→ **INSTRUÇÕES DO EXERCÍCIO**: Passe para o inglês esta frase do trecho sobre o debate do filme “Quilombo”: “Foi a oportunidade para retomar a história de Palmares, o processo de escravidão e a luta de resistência do povo negro.”

→ **TRECHO DA PÁGINA**:

"""

Enfim, no dia 31, assistimos ao filme tão esperado por todos, antes
analisamos a ficha técnica do filme e a data/contexto que o filme foi realizado, bem
como organizamos a nossa pequena sala. Após assistirmos, conversamos sobre a
importância do filme “Quilombo”, e debatemos através das questões dadas a eles, e
deixei o dialogo desenrolar durante o debate depois do filme.
A primeira pergunta no debate depois do filme foi “porque Zumbi morreu? Não
esperava esse fim, se Palmares era eterno”. Acostumados com filmes com final feliz,
ou finais idealizados, mesmo sabendo do contexto da história os estudantes
levantaram esse questionamento. Foi a oportunidade para retomar a história de
Palmares, o processo de escravidão e a luta de resistência do povo negro.
Outro estudante seguiu em comentário parecido: “O final ficou sem
fechamento, o primeiro líder morreu depois o Zumbi morreu, como assim?”.
Retomamos ao final da cena e analisamos quem assumiu, sendo o próximo líder
Camuanga. Todos concordaram que devia ter outro fechamento do filme, não
terminar com a morte de Zumbi. Ficaram também curiosos em saber o que
aconteceu com os povos que foram pelo mar no começo do filme, mesmo tendo dito
que voltaria para sua terra. Outra questão que os mesmos levantaram foi à
53
autonomia de Ganga Zumba e Zumbi como líder fazer do jeito dele, e não ouvir o
povo.
Identificaram também à variedade dentro do quilombo, com índios, negros,
brancos marginalizados, e a coletividade entre eles. Chegaram a comparar com a
comunidade onde vivem, falaram “a coletividade que o povo tinha antes e que está
perdendo”. E citaram, a cena na qual Ganga tenta resolver um conflito entre os
quilombolas por causa de alimentos. Um deles afirma que o milho teria sido pego em
seu pedaço de terra e interrompe dizendo. “Eu nunca vi ninguém dizer meu pedaço
de vento, meu pedaço de nuvem. O que a terra produz é de todos”.

"""

→ **INFORMAÇÕES EXIBIDAS**:
"""

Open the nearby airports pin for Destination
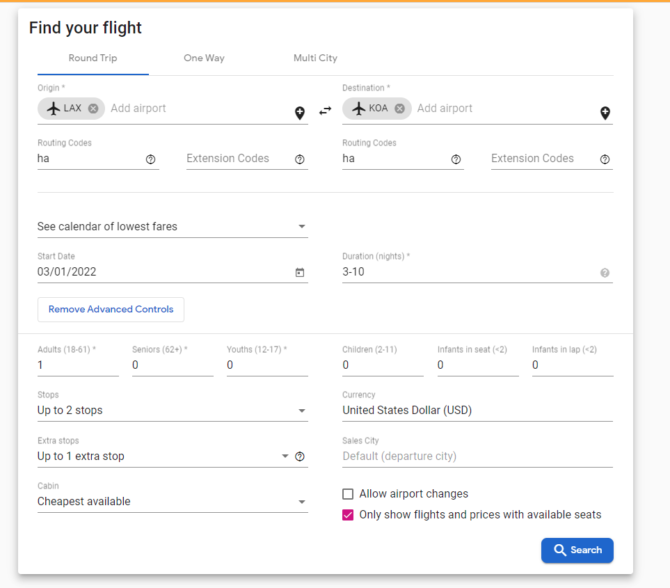 (x=605, y=113)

"""

→ **RESULTADO DO EXERCÍCIO**: It was the opportunity to revisit the history of Palmares, the process of slavery, and the resistance struggle of Black people.